§ **YOUR GOAL**:
Extract verbatim every line from the one containing "Портфолио (223, 652)" to the final line of the records below, inclusive, and exclude all pictures.

§ **RECORDS**:

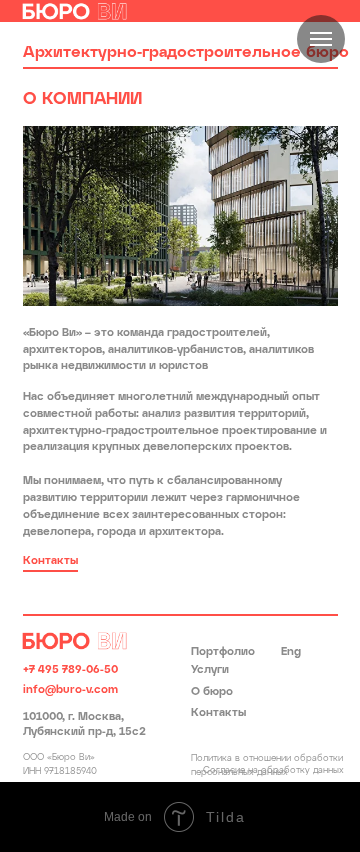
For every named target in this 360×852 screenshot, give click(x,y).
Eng (291, 652)
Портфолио (223, 652)
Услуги (210, 670)
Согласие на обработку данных (273, 770)
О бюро (212, 692)
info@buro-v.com (70, 690)
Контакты (218, 713)
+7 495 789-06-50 (70, 670)
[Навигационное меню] (321, 39)
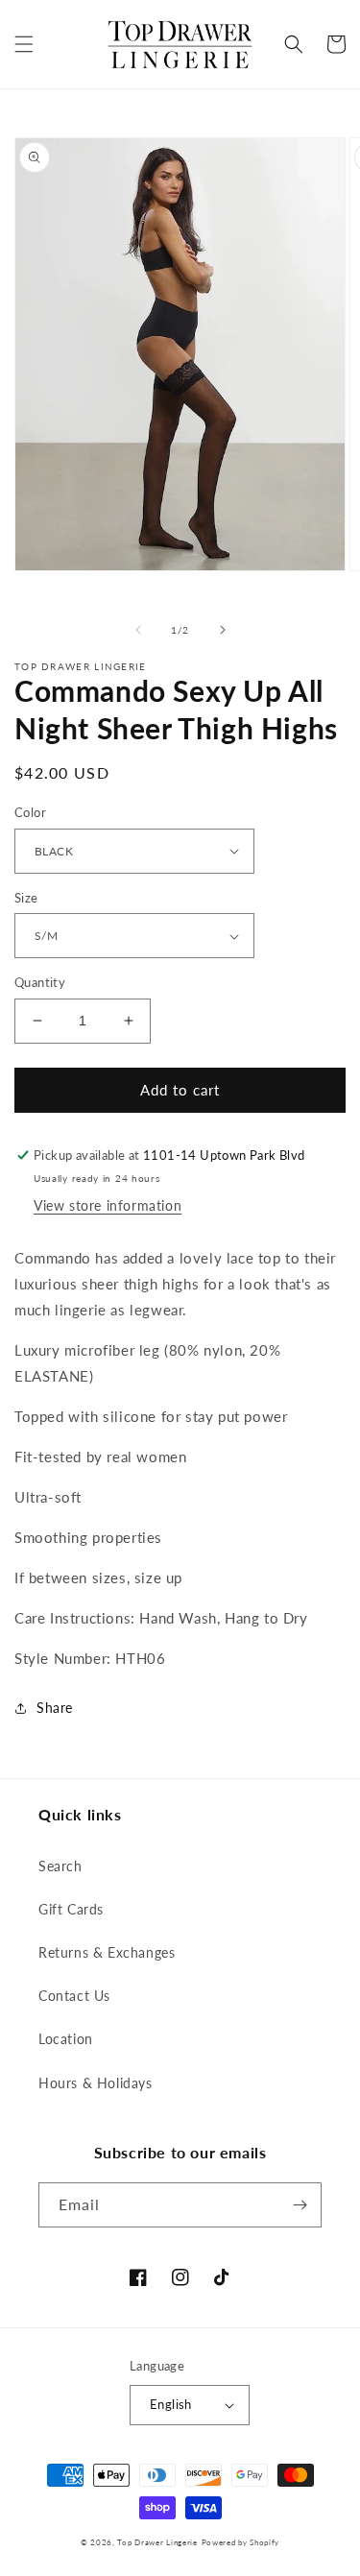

§ **SOLUTION BELOW**:
Портфолио (223, 652)
Услуги (210, 670)
Согласие на обработку данных (273, 770)
О бюро (212, 692)
info@buro-v.com (70, 690)
Контакты (218, 713)
+7 495 789-06-50 (70, 670)
[Навигационное меню] (321, 39)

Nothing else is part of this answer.